All Rooms・・・すべての会議室メールボックスが表示されます。
All Users・・・すべてのユーザーメールボックスが表示されます。
All Distribution List・・・すべての配布グループが表示されます。
All Contacts・・・すべての連絡先が表示されます。
アドレス一覧
グローバルアドレス帳以外に自由にアドレス帳を作成することができる機能です。以下の例では「東京支店」、「関西支店」という名称のアドレス帳を新規に作成してそれぞれのアドレス帳に表示される条件を指定しています。

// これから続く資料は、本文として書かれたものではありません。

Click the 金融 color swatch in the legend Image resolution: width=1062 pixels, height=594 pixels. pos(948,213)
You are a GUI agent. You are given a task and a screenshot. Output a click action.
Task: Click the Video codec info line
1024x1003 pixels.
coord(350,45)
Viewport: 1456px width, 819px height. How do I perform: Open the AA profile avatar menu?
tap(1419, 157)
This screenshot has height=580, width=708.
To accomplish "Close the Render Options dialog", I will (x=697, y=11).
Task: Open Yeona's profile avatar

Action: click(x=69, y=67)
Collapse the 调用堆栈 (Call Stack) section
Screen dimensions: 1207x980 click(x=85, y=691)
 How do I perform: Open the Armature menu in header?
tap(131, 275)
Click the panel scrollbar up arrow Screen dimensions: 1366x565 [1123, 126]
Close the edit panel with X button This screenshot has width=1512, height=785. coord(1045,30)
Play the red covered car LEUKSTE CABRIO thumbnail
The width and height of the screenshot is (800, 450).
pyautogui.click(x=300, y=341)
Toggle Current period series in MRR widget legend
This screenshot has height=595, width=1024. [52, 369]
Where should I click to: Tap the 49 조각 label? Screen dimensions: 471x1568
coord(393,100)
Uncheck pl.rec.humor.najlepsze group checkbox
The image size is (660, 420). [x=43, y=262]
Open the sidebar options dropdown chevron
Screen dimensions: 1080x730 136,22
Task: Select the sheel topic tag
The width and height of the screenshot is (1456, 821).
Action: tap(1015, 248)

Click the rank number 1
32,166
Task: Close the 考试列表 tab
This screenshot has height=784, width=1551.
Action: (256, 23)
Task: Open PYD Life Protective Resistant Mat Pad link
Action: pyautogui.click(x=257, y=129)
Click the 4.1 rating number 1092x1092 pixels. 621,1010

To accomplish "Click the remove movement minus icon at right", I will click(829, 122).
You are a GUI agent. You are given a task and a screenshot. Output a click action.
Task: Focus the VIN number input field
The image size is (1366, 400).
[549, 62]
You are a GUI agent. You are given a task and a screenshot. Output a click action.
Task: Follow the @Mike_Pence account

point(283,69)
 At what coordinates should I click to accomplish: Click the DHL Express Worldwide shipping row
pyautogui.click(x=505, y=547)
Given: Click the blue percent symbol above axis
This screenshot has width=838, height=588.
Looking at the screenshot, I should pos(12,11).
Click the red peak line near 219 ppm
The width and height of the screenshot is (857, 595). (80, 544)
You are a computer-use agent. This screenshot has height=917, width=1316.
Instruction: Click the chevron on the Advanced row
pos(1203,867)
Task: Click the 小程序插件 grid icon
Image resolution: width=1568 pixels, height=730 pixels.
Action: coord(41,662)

この例ではユーザーメールボックスの都道府県属性(StateOrProvince)に格納されている値を見てアドレス帳に表示するユーザーをフィルターしています。StateOrProvince=tokyoであるユーザーは「東京支店」に表示され、StateOrProvince=kannsaiであるユーザーは「関西支店」に表示されるようになっています。アドレス一覧はPowerShellコマンドを用いて実装する必要があります。以下に今回使ったコマンドを記載します。
東京支店作成用コマンド
New-AddressList -Name “東京支社” -RecipientFilter {((RecipientType -eq ‘UserMailbox’) -and (StateOrProvince -eq ‘tokyo’))}
関西支店作成用コマンド
New-AddressList -Name “関西支社” -RecipientFilter {((RecipientType -eq ‘UserMailbox’) -and (StateOrProvince -eq ‘kannsai’))}
階層型アドレス帳
最後に階層型アドレス帳を紹介します。
階層型アドレス帳はルートとなるグループを指定し、そのグループのメンバーであるグループやユーザーが階層構造で表示されます。そのためグループを入れ子構造のようにあらかじめ用意しておく必要があります。以下の例ではルートに「パーソルプロセス&テクノロジー」が指定されています。またそのメンバーは「関西支社」、「東京支社」となっています。さらに関西支支社、東京支社それぞれのグループのメンバーにはユーザーが存在している状態です。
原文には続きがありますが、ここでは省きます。